Real Seller Refund vs Overpayment and Fake-Cheque Scam
How to tell a genuine buyer refund from an overpayment scam in which a fake cheque or inflated payment is used to trick you into wiring money back.
Last reviewed: 1 June 2026
When selling online, an overpayment scam works by sending you a cheque or payment for more than the asking price, then asking you to refund the difference before the payment has actually cleared. Once your bank discovers the cheque is fraudulent, you have lost both the item and the money you wired.
Side-by-side comparison
| Genuine refund | Overpayment / fake-cheque scam | |
|---|---|---|
| Payment amount | Matches the agreed price exactly | Significantly exceeds the asking price with an explanation — 'my assistant made an error' |
| Refund request | No request to wire money back to the buyer | Buyer urgently asks you to wire the overpaid portion to a third party before the cheque clears |
| Payment instrument | Bank transfer, verified PayPal Goods & Services, or payment platform with clear confirmation | Cashier's cheque, money order, or PayPal Friends & Family payment that cannot be disputed |
| Cheque clearing time | Funds are genuinely available only after full bank verification | Bank shows funds as 'available' within days but reverses weeks later after discovering fraud |
| Buyer communication style | Asks reasonable questions about the item; willing to meet locally or use a standard platform | Asks few questions about the item; focused on payment logistics and the refund |
| Shipping instructions | Ships to a verifiable local address or picks up in person | Asks you to ship to a distant address before the payment dispute is resolved |
Common red flags
- Buyer sends a payment larger than the asking price
- Buyer asks you to wire the overpaid portion to a different person or account
- Payment is by cashier's cheque, money order, or PayPal Friends & Family
- Buyer is very eager and asks few questions about the item itself
- Buyer asks you to ship before you can verify funds have fully cleared
Verification steps
- Wait for your bank to fully confirm a cheque has cleared — not just shown as available balance — before shipping or refunding
- Call your bank directly using the number on their official website to confirm cheque validity
- Only accept payment methods that do not allow late reversal for goods-and-services sales: bank transfer from a verified account or a platform payment that shows confirmed completion
What not to do
- Do not wire a 'refund' before a cheque has fully and irrevocably cleared
- Do not accept cashier's cheques or money orders for online marketplace sales
- Do not ship the item until payment is confirmed as genuinely received
A safe response
Decline the overpayment, ask the buyer to send only the correct amount, and use a payment method that confirms cleared funds before you ship. If a cheque has already been deposited and a refund requested, pause and call your bank immediately.

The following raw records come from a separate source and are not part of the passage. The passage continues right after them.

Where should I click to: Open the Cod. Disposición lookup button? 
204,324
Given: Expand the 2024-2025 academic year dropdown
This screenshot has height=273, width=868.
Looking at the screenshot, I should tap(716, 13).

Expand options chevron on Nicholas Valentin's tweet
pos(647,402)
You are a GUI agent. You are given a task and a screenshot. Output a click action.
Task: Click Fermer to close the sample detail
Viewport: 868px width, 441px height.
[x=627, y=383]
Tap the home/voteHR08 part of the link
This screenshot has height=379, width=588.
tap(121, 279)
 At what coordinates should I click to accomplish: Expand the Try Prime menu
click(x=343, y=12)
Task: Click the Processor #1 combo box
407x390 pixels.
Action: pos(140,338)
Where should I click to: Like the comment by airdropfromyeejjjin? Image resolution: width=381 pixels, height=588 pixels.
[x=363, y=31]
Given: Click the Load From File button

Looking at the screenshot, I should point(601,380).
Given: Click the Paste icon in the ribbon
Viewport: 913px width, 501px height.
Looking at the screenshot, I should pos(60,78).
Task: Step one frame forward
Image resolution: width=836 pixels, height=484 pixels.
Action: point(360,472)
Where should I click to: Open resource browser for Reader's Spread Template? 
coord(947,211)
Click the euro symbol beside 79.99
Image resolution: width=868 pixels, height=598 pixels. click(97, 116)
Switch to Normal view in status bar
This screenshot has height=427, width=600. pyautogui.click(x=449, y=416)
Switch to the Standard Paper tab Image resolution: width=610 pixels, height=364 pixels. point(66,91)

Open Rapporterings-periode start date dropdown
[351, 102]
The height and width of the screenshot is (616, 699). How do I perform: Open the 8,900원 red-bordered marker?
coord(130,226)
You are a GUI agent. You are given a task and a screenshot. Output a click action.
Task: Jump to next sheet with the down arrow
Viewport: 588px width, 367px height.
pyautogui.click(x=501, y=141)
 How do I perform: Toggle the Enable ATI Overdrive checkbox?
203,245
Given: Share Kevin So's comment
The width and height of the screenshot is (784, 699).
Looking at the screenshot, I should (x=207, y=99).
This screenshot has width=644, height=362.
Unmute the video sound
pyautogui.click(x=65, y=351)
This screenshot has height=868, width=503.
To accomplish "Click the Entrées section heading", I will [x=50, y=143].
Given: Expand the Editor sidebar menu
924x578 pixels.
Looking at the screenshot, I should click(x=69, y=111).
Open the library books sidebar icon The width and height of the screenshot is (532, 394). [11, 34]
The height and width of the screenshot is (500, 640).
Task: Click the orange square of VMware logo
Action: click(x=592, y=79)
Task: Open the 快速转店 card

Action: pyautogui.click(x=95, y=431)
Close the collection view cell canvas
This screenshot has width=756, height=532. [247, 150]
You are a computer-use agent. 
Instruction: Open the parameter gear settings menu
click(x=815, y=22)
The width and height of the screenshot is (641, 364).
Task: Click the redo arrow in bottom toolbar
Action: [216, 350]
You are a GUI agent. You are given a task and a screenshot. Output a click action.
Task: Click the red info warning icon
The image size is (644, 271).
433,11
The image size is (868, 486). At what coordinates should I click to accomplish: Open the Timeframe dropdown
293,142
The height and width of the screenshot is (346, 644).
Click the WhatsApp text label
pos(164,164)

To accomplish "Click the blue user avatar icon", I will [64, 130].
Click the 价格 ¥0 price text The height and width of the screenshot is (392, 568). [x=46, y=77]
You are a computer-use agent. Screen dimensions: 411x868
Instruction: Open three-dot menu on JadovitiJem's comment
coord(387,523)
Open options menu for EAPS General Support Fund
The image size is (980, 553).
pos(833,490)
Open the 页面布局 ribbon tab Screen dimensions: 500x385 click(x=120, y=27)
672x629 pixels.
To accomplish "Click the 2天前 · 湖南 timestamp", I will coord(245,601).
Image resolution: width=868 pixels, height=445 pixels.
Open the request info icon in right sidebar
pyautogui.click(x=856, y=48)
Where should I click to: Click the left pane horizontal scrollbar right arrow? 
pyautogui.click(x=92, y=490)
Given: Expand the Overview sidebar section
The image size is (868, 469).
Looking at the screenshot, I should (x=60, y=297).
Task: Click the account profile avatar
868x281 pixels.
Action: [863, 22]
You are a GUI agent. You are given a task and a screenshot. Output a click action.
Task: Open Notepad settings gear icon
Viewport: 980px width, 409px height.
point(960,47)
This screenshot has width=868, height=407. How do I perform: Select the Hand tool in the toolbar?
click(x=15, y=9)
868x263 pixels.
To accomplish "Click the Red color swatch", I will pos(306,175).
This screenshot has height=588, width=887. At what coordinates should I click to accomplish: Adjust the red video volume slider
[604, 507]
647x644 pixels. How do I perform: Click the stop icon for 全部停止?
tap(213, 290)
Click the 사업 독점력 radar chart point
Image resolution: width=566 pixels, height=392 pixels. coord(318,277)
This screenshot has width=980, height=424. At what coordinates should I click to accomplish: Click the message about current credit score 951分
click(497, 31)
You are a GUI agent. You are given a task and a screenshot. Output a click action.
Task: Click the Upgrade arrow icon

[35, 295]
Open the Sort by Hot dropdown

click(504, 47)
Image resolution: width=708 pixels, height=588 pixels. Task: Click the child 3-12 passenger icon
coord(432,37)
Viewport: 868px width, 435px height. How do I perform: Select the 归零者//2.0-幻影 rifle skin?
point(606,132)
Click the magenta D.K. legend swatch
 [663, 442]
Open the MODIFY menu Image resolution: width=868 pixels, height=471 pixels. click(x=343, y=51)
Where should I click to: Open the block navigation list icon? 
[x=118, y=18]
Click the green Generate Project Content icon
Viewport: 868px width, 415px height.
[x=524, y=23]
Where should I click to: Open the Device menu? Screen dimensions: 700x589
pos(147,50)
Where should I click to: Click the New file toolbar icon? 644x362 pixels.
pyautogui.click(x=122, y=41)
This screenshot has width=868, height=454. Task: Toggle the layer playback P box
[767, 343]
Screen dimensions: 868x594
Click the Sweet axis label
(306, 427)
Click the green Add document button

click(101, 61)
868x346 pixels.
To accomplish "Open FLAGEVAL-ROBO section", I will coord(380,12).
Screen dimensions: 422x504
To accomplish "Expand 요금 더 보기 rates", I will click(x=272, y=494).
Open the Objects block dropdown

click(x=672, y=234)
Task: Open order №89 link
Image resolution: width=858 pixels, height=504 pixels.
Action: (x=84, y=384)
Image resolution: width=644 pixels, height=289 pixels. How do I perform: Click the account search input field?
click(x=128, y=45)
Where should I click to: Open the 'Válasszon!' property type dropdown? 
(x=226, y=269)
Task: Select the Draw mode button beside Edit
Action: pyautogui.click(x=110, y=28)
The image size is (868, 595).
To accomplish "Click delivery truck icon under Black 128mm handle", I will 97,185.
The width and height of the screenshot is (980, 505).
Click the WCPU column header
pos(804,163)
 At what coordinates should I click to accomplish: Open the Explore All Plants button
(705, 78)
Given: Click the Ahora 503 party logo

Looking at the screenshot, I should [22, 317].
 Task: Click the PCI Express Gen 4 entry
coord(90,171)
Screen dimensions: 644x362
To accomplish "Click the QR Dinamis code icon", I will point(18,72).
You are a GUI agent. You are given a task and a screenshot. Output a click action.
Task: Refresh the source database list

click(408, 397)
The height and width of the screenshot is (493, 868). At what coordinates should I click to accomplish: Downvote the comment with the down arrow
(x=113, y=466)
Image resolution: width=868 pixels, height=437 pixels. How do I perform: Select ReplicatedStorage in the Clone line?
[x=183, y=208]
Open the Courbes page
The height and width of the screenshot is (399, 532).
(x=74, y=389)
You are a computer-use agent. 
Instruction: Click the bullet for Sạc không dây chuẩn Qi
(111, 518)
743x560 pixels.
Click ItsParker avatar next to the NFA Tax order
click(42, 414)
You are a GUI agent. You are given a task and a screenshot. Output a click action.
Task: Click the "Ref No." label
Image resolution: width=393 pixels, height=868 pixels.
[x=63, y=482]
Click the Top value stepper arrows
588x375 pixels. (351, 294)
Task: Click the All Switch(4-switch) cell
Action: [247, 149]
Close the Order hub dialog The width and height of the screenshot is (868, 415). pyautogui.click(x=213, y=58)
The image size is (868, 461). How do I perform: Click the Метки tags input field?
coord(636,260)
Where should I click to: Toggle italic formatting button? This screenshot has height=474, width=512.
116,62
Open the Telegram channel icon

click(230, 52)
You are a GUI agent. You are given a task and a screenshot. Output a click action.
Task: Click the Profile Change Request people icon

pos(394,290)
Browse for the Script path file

Frequently asked questions
The bank showed the funds as available — isn't that proof they cleared?
No. Banks provisionally make cheque funds available before verification is complete. A fraudulent cheque can take two to three weeks to be returned, long after you have sent a refund.
Can this happen with PayPal?
Yes. Scammers use PayPal Friends & Family (which cannot be disputed as a goods sale) or stolen accounts that result in chargebacks later. Always use Goods & Services and meet the full price.